On Teachers and Teaching

“It is rising above a calling, above a profession, into the realm of art. It must be dignified by technical training, ennobled by character, and sanctified by faith. It is not too much to say that the need of civilization is the need of teachers. The contribution which they make to human welfare is beyond estimation…The earnest conscientious men and women, running from the head of the great university down to the kindergarten, represent a force for good which is immeasurable. The influence which they create for better things, the inspiration which they give for higher ideals, are the chief contributing force to the stability of society and the march of progress. They point the way the dawn, they lead toward the morning, toward light, toward truth” — Calvin Coolidge, speaking before the County Teachers’ Institute and School Directors’ Convention, Reynoldsville, Pennsylvania, December 21, 1922.

When, however, teaching descends to mere self-service that rewards mediocrity, tenures incompetence and protects immoral character, it has violated the sanctity of this charge.

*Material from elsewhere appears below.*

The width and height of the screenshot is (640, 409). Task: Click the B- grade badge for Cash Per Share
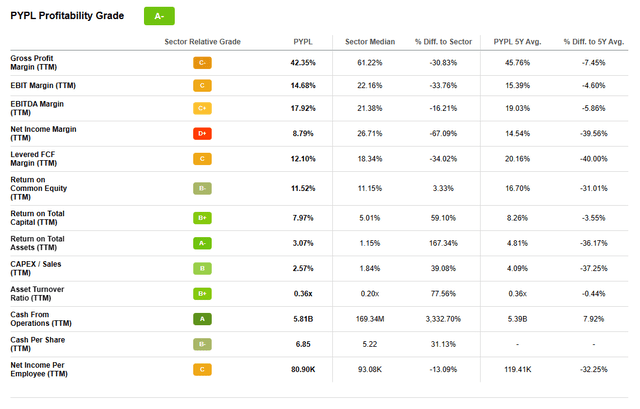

When a system of education debases moral conduct, condones failure and punishes the individual for practicing standards that do not comport with the lowest member of the collective, it makes a mockery of education’s purpose. When the goal is not to pursue truth but to deny it exists with requirements that praise misspelling and reward wrong answers for their good intentions, education is sending its students wholesale to slaughter.

The ideals Coolidge reminds us of are necessary if society is to progress with the principles that equip it for what the future holds. Many should not be teaching at all because they do not have the moral character it deserves. Morals, relegated for far too long as the antiquated trappings of religious fanatics, are the basis that makes life whole, nourishes the soul, and prepares the mind for all the challenges of life. When classical education is abandoned, virtue is but the first of many standards to be jettisoned. When that happens, when education consists of teacher’s tenure and multimillion dollar facilities, instead of on the souls and minds of people, it is not surprising that shootings, sexual crimes and assembly-line indoctrination become the norm.